▸ **PROBLEM DESCRIPTION**
Which lines of the records contain the string "label" with matching case? Find each one and copy it out in full.

Stored data:
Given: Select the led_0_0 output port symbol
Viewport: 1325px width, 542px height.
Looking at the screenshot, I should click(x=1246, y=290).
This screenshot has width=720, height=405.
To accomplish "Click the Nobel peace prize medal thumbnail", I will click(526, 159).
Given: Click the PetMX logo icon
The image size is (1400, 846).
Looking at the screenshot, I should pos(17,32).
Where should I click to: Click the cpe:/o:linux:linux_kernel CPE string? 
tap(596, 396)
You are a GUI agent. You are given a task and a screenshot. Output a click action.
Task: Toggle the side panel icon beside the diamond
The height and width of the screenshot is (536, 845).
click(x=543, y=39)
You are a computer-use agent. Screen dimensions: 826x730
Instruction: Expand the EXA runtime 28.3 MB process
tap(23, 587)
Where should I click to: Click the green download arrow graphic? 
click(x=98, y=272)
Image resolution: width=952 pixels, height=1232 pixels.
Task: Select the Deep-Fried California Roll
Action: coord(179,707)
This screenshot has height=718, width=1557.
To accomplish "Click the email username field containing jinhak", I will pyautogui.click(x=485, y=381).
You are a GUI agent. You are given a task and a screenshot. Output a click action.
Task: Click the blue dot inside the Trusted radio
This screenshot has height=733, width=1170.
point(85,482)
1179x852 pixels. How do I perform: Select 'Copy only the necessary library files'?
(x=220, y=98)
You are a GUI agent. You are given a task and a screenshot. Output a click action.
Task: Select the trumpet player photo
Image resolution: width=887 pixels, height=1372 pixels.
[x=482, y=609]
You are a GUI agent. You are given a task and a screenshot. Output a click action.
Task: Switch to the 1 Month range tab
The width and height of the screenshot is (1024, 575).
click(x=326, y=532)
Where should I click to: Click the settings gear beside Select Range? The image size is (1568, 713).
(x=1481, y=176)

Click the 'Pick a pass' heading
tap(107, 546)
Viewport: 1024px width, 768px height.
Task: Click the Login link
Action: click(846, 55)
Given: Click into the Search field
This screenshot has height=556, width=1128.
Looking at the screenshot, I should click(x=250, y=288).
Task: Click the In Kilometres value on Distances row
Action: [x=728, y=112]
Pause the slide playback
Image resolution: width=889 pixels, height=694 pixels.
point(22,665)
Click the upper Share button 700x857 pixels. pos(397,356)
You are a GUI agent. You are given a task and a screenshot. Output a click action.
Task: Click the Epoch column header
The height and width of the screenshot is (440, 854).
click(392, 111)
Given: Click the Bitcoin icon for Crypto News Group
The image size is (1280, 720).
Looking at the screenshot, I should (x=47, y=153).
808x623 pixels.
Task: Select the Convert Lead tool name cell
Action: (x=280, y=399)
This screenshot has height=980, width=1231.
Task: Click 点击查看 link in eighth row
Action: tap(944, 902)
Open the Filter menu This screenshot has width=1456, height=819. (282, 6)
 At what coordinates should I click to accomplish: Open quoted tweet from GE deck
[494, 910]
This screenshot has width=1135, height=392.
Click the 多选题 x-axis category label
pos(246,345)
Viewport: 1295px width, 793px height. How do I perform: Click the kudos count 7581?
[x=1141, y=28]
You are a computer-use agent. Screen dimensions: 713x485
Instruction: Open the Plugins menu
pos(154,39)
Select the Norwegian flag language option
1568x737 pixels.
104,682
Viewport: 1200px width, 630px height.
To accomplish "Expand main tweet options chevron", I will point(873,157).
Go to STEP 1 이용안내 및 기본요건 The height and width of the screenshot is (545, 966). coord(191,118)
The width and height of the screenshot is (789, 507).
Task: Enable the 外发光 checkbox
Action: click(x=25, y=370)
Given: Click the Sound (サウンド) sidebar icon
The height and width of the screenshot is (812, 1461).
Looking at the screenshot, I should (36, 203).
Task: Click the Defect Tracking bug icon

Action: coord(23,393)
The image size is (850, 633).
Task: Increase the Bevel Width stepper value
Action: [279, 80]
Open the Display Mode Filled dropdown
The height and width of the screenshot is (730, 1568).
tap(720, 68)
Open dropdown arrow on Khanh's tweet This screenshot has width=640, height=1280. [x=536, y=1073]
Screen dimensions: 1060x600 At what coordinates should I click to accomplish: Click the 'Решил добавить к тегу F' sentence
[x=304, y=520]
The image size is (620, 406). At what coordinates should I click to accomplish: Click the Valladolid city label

▸ **RESULT OF THE TASK**
Click the 多选题 x-axis category label
The image size is (620, 406). At what coordinates should I click to accomplish: Click the Valladolid city label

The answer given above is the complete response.